**Records from a dataset**:
####

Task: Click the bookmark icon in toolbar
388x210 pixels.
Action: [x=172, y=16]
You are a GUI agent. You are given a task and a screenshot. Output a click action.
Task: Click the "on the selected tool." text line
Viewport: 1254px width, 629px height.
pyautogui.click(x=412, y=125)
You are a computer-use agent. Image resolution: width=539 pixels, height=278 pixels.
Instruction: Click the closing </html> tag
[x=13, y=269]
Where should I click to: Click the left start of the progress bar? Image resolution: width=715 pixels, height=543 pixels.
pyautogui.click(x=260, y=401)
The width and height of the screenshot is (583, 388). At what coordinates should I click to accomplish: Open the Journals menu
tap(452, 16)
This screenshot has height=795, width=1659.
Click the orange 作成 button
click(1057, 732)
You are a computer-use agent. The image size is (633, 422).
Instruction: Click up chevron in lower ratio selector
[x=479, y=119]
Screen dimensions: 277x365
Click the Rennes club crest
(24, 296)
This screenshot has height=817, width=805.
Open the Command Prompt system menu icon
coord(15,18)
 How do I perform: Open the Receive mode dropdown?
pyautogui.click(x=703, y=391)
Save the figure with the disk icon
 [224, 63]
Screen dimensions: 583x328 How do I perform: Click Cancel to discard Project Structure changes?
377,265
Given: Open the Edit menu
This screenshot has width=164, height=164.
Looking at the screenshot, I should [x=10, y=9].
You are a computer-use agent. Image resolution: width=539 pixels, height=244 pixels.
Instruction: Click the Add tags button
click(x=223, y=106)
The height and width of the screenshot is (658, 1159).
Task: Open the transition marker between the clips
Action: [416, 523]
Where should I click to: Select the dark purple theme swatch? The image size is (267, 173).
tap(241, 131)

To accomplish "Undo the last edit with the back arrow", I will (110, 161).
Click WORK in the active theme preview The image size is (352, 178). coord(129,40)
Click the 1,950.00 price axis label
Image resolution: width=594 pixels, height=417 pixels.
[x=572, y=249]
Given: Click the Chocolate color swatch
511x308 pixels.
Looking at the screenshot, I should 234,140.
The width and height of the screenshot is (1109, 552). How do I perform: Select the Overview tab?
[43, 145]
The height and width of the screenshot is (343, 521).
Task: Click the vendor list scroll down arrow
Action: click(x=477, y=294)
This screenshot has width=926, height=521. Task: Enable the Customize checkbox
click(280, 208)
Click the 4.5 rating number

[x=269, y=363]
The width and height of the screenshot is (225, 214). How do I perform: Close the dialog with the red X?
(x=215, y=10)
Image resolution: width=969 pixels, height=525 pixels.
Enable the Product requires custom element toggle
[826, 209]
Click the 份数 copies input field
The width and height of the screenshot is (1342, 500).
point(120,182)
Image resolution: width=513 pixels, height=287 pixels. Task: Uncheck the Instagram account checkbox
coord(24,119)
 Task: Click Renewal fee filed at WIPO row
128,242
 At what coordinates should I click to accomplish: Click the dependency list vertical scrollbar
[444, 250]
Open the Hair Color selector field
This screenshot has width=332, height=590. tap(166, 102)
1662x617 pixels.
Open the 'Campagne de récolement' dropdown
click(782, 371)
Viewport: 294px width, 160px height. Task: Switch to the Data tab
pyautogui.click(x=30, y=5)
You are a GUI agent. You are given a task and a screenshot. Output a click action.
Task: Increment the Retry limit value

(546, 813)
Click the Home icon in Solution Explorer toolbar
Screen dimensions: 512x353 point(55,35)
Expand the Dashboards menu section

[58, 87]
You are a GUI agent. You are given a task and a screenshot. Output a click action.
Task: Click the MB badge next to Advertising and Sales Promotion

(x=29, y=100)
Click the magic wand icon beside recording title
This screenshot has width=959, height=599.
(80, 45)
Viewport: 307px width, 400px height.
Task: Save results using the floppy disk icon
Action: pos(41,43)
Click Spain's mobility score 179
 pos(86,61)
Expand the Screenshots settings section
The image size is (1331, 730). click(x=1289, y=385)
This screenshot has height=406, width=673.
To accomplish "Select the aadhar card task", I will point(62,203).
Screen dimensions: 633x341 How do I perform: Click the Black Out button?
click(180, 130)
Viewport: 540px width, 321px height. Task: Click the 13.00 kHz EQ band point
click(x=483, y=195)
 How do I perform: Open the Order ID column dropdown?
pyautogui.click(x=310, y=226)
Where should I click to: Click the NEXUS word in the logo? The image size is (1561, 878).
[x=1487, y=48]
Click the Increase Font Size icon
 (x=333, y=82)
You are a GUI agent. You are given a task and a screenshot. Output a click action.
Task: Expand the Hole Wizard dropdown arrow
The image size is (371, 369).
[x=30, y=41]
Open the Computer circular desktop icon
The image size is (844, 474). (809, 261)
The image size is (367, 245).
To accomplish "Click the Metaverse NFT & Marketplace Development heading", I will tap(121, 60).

####

**REQUIREMENT**: Output the data above exactly, please, line for line.

**RESPONSE**:
Task: Click the bookmark icon in toolbar
388x210 pixels.
Action: [x=172, y=16]
You are a GUI agent. You are given a task and a screenshot. Output a click action.
Task: Click the "on the selected tool." text line
Viewport: 1254px width, 629px height.
pyautogui.click(x=412, y=125)
You are a computer-use agent. Image resolution: width=539 pixels, height=278 pixels.
Instruction: Click the closing </html> tag
[x=13, y=269]
Where should I click to: Click the left start of the progress bar? Image resolution: width=715 pixels, height=543 pixels.
pyautogui.click(x=260, y=401)
The width and height of the screenshot is (583, 388). At what coordinates should I click to accomplish: Open the Journals menu
tap(452, 16)
This screenshot has height=795, width=1659.
Click the orange 作成 button
click(1057, 732)
You are a computer-use agent. The image size is (633, 422).
Instruction: Click up chevron in lower ratio selector
[x=479, y=119]
Screen dimensions: 277x365
Click the Rennes club crest
(24, 296)
This screenshot has height=817, width=805.
Open the Command Prompt system menu icon
coord(15,18)
 How do I perform: Open the Receive mode dropdown?
pyautogui.click(x=703, y=391)
Save the figure with the disk icon
 [224, 63]
Screen dimensions: 583x328 How do I perform: Click Cancel to discard Project Structure changes?
377,265
Given: Open the Edit menu
This screenshot has width=164, height=164.
Looking at the screenshot, I should [x=10, y=9].
You are a computer-use agent. Image resolution: width=539 pixels, height=244 pixels.
Instruction: Click the Add tags button
click(x=223, y=106)
The height and width of the screenshot is (658, 1159).
Task: Open the transition marker between the clips
Action: [416, 523]
Where should I click to: Select the dark purple theme swatch? The image size is (267, 173).
tap(241, 131)

To accomplish "Undo the last edit with the back arrow", I will (110, 161).
Click WORK in the active theme preview The image size is (352, 178). coord(129,40)
Click the 1,950.00 price axis label
Image resolution: width=594 pixels, height=417 pixels.
[x=572, y=249]
Given: Click the Chocolate color swatch
511x308 pixels.
Looking at the screenshot, I should 234,140.
The width and height of the screenshot is (1109, 552). How do I perform: Select the Overview tab?
[43, 145]
The height and width of the screenshot is (343, 521).
Task: Click the vendor list scroll down arrow
Action: click(x=477, y=294)
This screenshot has width=926, height=521. Task: Enable the Customize checkbox
click(280, 208)
Click the 4.5 rating number

[x=269, y=363]
The width and height of the screenshot is (225, 214). How do I perform: Close the dialog with the red X?
(x=215, y=10)
Image resolution: width=969 pixels, height=525 pixels.
Enable the Product requires custom element toggle
[826, 209]
Click the 份数 copies input field
The width and height of the screenshot is (1342, 500).
point(120,182)
Image resolution: width=513 pixels, height=287 pixels. Task: Uncheck the Instagram account checkbox
coord(24,119)
 Task: Click Renewal fee filed at WIPO row
128,242
 At what coordinates should I click to accomplish: Click the dependency list vertical scrollbar
[444, 250]
Open the Hair Color selector field
This screenshot has width=332, height=590. tap(166, 102)
1662x617 pixels.
Open the 'Campagne de récolement' dropdown
click(782, 371)
Viewport: 294px width, 160px height. Task: Switch to the Data tab
pyautogui.click(x=30, y=5)
You are a GUI agent. You are given a task and a screenshot. Output a click action.
Task: Increment the Retry limit value

(546, 813)
Click the Home icon in Solution Explorer toolbar
Screen dimensions: 512x353 point(55,35)
Expand the Dashboards menu section

[58, 87]
You are a GUI agent. You are given a task and a screenshot. Output a click action.
Task: Click the MB badge next to Advertising and Sales Promotion

(x=29, y=100)
Click the magic wand icon beside recording title
This screenshot has width=959, height=599.
(80, 45)
Viewport: 307px width, 400px height.
Task: Save results using the floppy disk icon
Action: pos(41,43)
Click Spain's mobility score 179
 pos(86,61)
Expand the Screenshots settings section
The image size is (1331, 730). click(x=1289, y=385)
This screenshot has height=406, width=673.
To accomplish "Select the aadhar card task", I will point(62,203).
Screen dimensions: 633x341 How do I perform: Click the Black Out button?
click(180, 130)
Viewport: 540px width, 321px height. Task: Click the 13.00 kHz EQ band point
click(x=483, y=195)
 How do I perform: Open the Order ID column dropdown?
pyautogui.click(x=310, y=226)
Where should I click to: Click the NEXUS word in the logo? The image size is (1561, 878).
[x=1487, y=48]
Click the Increase Font Size icon
 (x=333, y=82)
You are a GUI agent. You are given a task and a screenshot. Output a click action.
Task: Expand the Hole Wizard dropdown arrow
The image size is (371, 369).
[x=30, y=41]
Open the Computer circular desktop icon
The image size is (844, 474). (809, 261)
The image size is (367, 245).
To accomplish "Click the Metaverse NFT & Marketplace Development heading", I will tap(121, 60).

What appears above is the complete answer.